Duplicate the part of the rows that opens with the line containing "Where should I" and closes with the line containing "point(360,843)", both lines included. Leave the pictures out of your copy.

**AVAILABLE DATA**.
[BEGIN]
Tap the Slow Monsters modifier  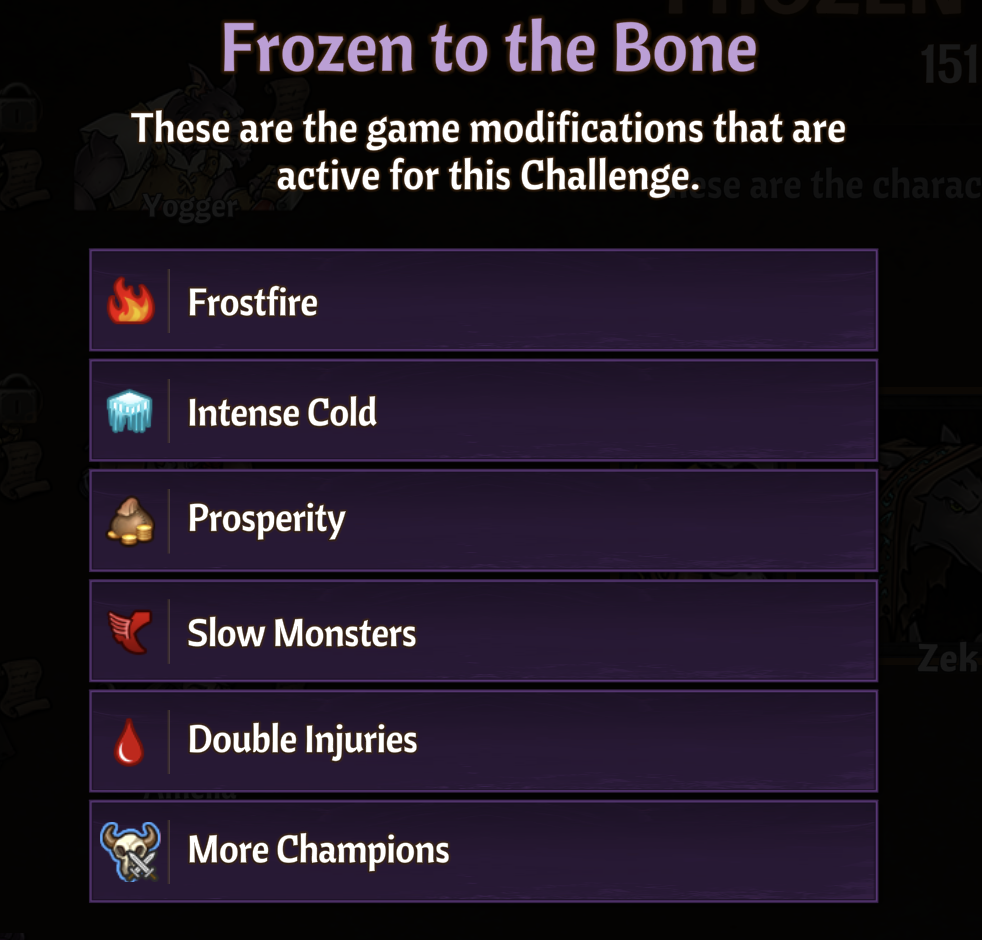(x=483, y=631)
[END]
[BEGIN]
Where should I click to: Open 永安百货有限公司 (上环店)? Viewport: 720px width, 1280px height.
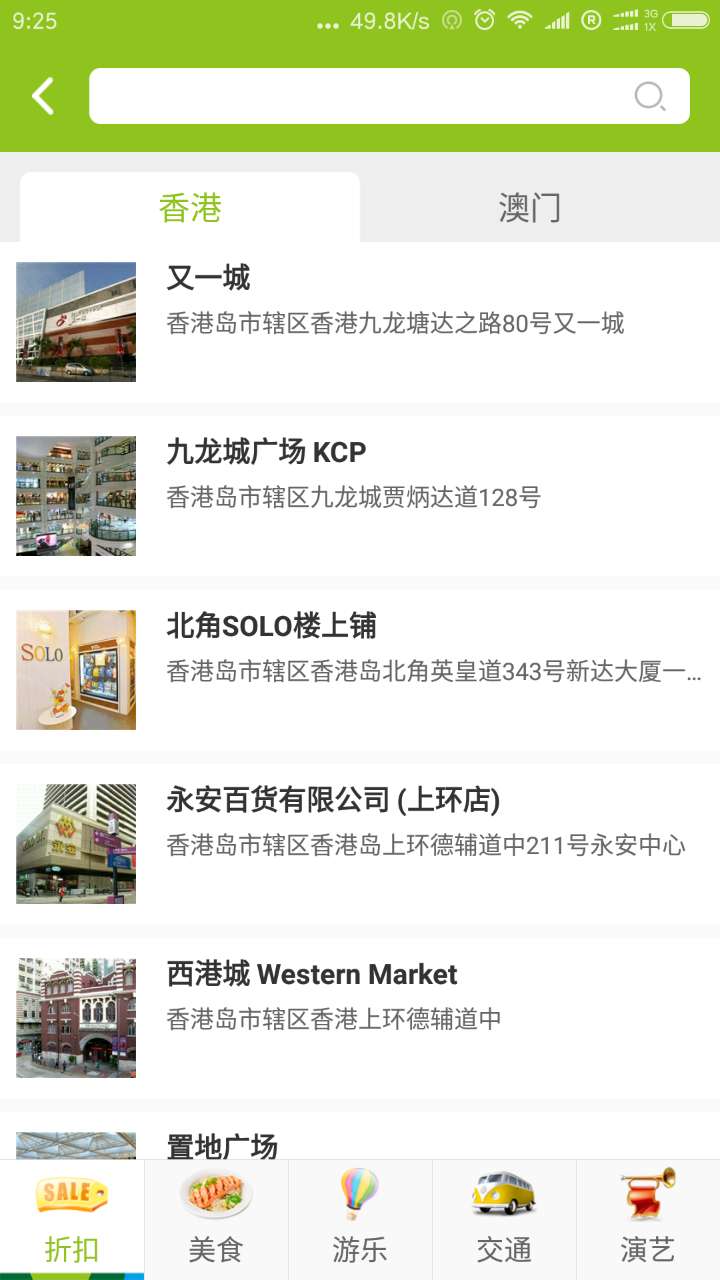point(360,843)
[END]
[BEGIN]
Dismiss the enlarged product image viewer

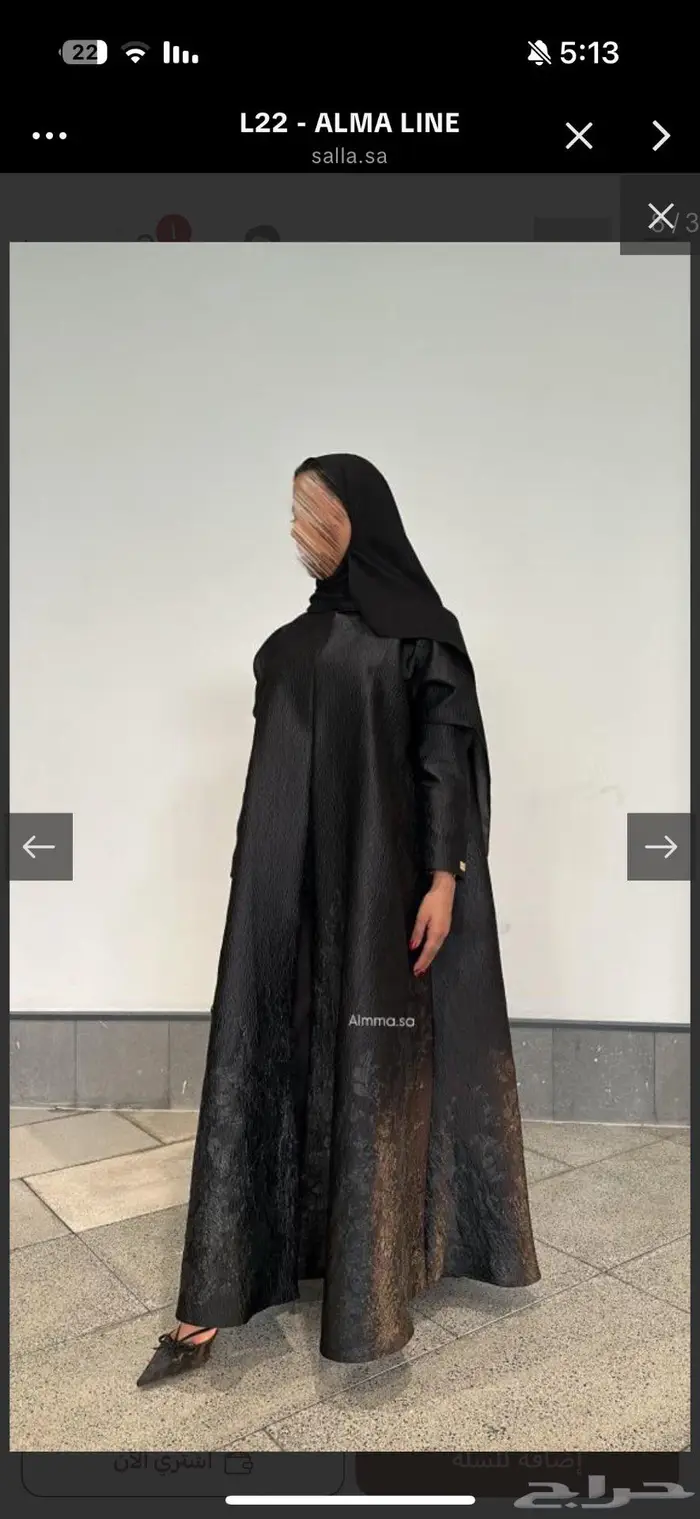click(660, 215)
[END]
**RESPONSE TO THIS TASK**.
Where should I click to: Open 永安百货有限公司 (上环店)? Viewport: 720px width, 1280px height.
point(360,843)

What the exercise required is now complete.